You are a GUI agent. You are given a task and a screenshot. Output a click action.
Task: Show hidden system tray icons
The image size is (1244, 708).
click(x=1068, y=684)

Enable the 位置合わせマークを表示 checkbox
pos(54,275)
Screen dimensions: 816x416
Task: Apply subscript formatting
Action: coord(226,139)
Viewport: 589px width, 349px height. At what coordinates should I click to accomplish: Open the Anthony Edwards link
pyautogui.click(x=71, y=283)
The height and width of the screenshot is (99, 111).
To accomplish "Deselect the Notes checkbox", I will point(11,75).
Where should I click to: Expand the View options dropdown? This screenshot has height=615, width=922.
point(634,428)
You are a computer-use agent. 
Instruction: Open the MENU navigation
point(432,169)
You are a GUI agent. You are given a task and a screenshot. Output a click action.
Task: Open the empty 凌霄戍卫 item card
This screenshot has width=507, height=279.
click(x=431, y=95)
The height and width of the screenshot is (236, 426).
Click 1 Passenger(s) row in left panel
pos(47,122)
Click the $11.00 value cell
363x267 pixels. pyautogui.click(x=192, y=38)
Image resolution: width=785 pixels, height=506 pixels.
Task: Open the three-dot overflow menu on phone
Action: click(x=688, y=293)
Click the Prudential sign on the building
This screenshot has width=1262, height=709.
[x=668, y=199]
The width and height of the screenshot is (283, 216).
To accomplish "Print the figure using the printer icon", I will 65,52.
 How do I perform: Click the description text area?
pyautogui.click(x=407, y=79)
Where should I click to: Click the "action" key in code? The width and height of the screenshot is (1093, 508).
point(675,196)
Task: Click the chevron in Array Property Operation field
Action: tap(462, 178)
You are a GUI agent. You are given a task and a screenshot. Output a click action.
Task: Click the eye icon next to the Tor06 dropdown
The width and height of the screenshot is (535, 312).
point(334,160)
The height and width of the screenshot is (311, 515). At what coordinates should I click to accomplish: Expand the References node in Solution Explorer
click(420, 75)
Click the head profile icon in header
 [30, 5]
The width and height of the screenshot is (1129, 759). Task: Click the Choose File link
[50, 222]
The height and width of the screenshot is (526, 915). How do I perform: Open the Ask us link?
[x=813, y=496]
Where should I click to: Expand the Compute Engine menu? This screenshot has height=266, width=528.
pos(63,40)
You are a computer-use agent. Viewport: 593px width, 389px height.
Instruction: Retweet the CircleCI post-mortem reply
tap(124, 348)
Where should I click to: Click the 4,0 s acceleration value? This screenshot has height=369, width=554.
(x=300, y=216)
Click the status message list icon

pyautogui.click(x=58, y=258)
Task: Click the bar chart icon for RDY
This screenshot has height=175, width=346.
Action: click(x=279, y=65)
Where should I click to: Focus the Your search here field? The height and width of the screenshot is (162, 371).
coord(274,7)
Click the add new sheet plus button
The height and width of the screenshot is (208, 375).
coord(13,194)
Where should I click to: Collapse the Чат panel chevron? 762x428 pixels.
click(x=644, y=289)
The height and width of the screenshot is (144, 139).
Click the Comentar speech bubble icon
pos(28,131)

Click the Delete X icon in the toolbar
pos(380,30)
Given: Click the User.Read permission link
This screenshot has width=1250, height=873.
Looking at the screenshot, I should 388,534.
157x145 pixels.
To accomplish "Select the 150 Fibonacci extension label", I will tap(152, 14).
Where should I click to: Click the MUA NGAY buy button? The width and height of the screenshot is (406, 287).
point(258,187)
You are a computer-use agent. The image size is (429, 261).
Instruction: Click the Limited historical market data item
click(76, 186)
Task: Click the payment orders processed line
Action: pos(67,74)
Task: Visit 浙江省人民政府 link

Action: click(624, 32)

* [Aim of the exercise]
Within the data above, how many lines include the string "will"? Answer with the number by itself.

* [Response box]
3